* PROBLEM TO WORK ON:
Please write out the records again, beginning at the line that contains "Task: Open Apple Inc link" and stopping after the line that contains "point(1555,313)", requests included. Offset every coordinate in the answers by 81.

Stored records
* begin *

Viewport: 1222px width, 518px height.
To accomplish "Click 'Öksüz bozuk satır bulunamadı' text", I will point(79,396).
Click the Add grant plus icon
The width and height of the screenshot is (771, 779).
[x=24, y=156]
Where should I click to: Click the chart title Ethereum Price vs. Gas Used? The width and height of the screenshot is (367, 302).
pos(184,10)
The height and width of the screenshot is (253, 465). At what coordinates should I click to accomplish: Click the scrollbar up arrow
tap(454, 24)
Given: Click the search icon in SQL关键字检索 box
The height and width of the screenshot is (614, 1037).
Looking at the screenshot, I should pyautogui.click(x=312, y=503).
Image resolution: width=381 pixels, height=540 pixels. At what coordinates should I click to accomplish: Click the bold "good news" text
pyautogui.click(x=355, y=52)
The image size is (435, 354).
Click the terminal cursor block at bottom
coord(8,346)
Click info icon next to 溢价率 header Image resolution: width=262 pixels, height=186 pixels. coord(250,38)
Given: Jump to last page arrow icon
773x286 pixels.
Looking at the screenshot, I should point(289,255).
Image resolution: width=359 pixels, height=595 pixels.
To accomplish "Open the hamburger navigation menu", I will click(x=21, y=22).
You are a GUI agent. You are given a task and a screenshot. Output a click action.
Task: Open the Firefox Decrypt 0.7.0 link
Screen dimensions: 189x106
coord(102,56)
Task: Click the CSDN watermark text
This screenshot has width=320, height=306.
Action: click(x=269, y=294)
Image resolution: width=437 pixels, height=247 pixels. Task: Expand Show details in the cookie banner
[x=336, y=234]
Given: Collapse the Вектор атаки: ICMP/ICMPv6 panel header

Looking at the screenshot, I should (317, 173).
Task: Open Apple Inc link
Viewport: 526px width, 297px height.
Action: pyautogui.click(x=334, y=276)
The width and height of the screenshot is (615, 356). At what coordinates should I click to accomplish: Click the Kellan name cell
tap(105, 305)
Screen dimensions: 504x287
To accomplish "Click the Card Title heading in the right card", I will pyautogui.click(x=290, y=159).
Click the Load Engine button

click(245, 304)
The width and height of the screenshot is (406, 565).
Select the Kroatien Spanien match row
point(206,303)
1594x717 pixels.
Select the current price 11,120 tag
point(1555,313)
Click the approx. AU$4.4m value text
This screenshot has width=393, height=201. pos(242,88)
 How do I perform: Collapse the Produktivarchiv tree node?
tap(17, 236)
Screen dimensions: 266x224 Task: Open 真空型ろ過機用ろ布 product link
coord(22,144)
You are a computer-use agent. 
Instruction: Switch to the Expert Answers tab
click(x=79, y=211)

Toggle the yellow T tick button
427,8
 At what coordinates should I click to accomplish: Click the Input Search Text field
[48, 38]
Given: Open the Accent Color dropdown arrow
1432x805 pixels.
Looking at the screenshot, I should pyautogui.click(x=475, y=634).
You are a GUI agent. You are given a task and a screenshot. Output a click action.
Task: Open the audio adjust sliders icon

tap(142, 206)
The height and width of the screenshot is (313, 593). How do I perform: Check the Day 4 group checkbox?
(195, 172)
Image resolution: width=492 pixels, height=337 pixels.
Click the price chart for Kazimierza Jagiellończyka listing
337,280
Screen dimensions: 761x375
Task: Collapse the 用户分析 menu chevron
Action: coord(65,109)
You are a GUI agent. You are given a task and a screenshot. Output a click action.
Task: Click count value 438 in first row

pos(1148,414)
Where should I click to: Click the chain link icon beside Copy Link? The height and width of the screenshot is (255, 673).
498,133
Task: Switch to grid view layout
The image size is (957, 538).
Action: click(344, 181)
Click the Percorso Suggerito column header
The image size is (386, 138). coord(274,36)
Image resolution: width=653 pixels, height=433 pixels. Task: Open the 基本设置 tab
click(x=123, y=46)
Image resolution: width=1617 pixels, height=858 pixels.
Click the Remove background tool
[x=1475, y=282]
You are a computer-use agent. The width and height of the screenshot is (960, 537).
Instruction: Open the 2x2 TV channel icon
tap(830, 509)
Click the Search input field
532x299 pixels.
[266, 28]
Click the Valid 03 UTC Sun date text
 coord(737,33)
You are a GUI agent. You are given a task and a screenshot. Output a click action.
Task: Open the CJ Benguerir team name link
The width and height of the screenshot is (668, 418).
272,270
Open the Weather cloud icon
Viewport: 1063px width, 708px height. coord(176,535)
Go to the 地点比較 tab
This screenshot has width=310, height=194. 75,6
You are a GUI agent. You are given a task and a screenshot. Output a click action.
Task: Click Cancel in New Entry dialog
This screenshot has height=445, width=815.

* end *

* CORRECT OUTPUT:
Task: Open Apple Inc link
Viewport: 526px width, 297px height.
Action: pyautogui.click(x=415, y=357)
The width and height of the screenshot is (615, 356). At what coordinates should I click to accomplish: Click the Kellan name cell
tap(186, 386)
Screen dimensions: 504x287
To accomplish "Click the Card Title heading in the right card", I will pyautogui.click(x=371, y=240).
Click the Load Engine button

click(326, 385)
The width and height of the screenshot is (406, 565).
Select the Kroatien Spanien match row
point(287,384)
1594x717 pixels.
Select the current price 11,120 tag
point(1636,394)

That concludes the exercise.